I'm referring to all human ancestors prior to homo erectus, which got good enough at taking that they were able to spread out of Africa (according to the most accepted theory) and begin effecting ecosystems on a planetary scale. By this point, we were already on the road to destruction of ecosystems and the consequent pressure to develop agriculture to feed a larger population. These groups and those that followed them almost certainly hunted many large fauna species to extinction. It is essentially certain that in many localized situations, they overshot their resources and died in famine. It is simply false to say that prior to agriculture (or even before that) humans had a "leaver" culture which did not alter the ecosystems they lived in, to their own detriment or that of other species.

(If hunter gatherer societies believed that "man belongs to the earth", it's surely because such folks still felt like their species was on the brink of survival; I'm sure many of them were eaten by tigers or had their entire families wiped out by drought or typhoon. But that doesn't change the fact that they killed more tigers than vice versa.)
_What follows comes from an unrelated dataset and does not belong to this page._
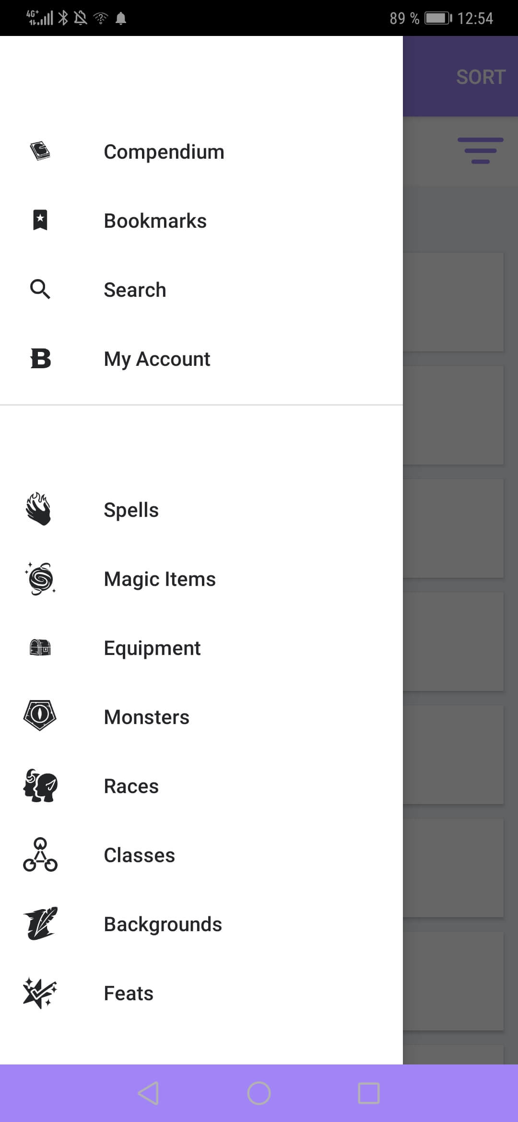Viewport: 518px width, 1122px height.
Task: Open the filter lines dropdown
Action: click(480, 151)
I suppose it is possible that as a whole human species, around the world, we can make a social compact with each other to stop increasing our global population (and allow it to decrease by some amount) such that we might truly live in harmony and symbiosis with the planet, meaning that over the long term we don't take more from it than we give back, and vice versa. (It would mean, as a beginning, that everyone around the world would agree not have more than two children.) But neither we nor any other species that has ever lived on this planet has done that before. Every species, including us, has grown when it was able to grow, and shrunk when it was not able to grow. We are in fact the first species to have lived on this planet among whom some individuals have been able to come up with abstract idea that stability - the real meaning of "harmony and symbiosis" - might be desirable.

I sympathize with the goals of the author here, but if we were to invent a "leaver culture" that would be something entirely new to natural history. And it would mean maintaining - or rather building - a global culture capable of maintaining the non-growth social compact everywhere and teaching it to children everywhere. Giving up or losing global civilization may allow the earth to heal itself, for a time and in certain places, and refresh ecological resources for subsequent civilizations to feed on again. But eventually we will end up back on the same road we are on now.